To do that, PERTS set up online.
Web-based, the program is a largely automated system, letting teachers run the interventions in class themselves without researchers on-site. Middle school through college classes enroll on PERTS’s website, where teachers download instructions and activities.
PERTS researchers and staff provide teachers support, and results, by phone as needed.
Jan Kaay is superintendent of
Luther Burbank School District, located in San Jose. The district was o*ne of the first to incorporate PERTS interventions in its middle schools, where nearly 100 percent of students qualify for free or reduced meals. Kaay, who says she’s seen some improvement in grades, explains that one of her hopes for the program is to help students with their “emotional growth.”
Which speaks to the program’s
approach, says Walton, who teaches psychology at Stanford.
He stresses that each intervention
aims to address the psychological needs of an individual students’ classroom experience, whether it’s teaching them they can up their smarts or helping them dismiss concerns over ethnic or gender stereotypes. “If the kids’ ears aren’t open to the lesson they’re receiving, it doesn’t matter how good the lesson plan is,” he adds.
Similar ideas have come and gone
since the 1970s, but it’s only in more recent years that they have begun to make their way out of smaller study settings and into classrooms at large.
Former Department of Public
Welfare Secretary and early education policy expert Harriet Dichter says one reason for that has to do with Americans’ tendency to look for what she calls “silver bullets”: simple, often singular solutions to complex problems (standardized testing, anyone?).
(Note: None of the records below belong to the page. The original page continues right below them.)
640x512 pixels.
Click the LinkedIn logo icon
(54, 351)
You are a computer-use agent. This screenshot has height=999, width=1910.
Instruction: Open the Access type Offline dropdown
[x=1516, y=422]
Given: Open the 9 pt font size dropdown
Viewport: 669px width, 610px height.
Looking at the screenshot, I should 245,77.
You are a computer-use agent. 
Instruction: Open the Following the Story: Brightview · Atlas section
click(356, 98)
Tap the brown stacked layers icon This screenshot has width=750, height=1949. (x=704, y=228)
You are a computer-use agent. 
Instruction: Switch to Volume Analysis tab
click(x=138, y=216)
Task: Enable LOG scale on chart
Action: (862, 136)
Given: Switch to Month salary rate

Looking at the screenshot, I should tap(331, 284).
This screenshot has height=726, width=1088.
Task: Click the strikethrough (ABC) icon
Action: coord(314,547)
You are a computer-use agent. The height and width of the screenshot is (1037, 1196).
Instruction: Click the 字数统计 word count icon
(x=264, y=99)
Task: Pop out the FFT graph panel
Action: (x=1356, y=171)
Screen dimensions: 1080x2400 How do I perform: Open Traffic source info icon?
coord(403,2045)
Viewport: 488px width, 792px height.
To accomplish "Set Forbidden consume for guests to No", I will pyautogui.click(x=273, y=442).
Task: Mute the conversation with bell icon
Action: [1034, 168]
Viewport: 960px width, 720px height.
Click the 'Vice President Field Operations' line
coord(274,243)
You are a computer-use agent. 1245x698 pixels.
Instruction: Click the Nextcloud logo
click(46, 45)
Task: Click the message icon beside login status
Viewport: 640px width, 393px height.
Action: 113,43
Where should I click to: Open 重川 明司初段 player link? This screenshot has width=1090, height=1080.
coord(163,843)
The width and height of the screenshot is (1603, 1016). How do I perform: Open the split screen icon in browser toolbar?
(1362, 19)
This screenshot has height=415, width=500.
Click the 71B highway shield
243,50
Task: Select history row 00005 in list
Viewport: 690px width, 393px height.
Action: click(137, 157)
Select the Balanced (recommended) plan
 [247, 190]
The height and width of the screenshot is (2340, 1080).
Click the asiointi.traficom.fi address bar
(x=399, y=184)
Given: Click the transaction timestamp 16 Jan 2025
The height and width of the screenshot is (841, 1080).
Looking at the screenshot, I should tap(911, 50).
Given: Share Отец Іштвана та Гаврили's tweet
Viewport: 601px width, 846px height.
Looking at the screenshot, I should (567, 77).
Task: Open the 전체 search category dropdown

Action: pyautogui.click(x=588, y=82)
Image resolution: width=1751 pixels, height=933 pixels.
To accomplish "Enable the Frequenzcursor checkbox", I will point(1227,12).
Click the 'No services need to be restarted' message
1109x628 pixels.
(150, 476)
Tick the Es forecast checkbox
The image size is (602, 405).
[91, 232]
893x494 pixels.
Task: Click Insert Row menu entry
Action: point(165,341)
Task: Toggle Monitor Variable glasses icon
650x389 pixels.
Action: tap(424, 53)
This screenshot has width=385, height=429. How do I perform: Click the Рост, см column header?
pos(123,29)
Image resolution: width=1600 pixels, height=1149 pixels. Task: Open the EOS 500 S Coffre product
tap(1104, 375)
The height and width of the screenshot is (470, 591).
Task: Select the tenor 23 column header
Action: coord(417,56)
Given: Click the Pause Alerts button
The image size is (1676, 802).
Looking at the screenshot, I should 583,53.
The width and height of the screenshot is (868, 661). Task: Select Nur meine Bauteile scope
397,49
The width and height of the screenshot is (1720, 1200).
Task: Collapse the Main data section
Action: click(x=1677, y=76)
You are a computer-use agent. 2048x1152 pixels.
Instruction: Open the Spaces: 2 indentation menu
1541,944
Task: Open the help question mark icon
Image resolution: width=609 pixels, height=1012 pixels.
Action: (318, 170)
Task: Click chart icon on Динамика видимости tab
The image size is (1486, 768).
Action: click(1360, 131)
Such attitudes make advocating for a piece of a bigger puzzle difficult. “We often see people ‘pitting’ solutions against one another,” Dichter notes.
Still, both Cohen and Walton
acknowledge their interventions are not cure-alls, but more like “the third leg,” alongside curriculum and teaching, “upon which education rests.”
Cohen, who says expansion --
from controlled experiments to larger, school district settings -- has been the major obstacle to implementing earlier educational interventions, says PERTS is reinforcing strategies that have already proven effective. “I think what we’re doing is bottling what exceptional teachers already know.”
But how can such a brief
intervention have such a lasting impact years later?
“It’s not really a brief
intervention,” insists Cohen. “From the kid’s perspective it’s a big impactful experience to be assured that intelligence is malleable … It’s a powerful message. It’s brief but it’s continually relived, that message.”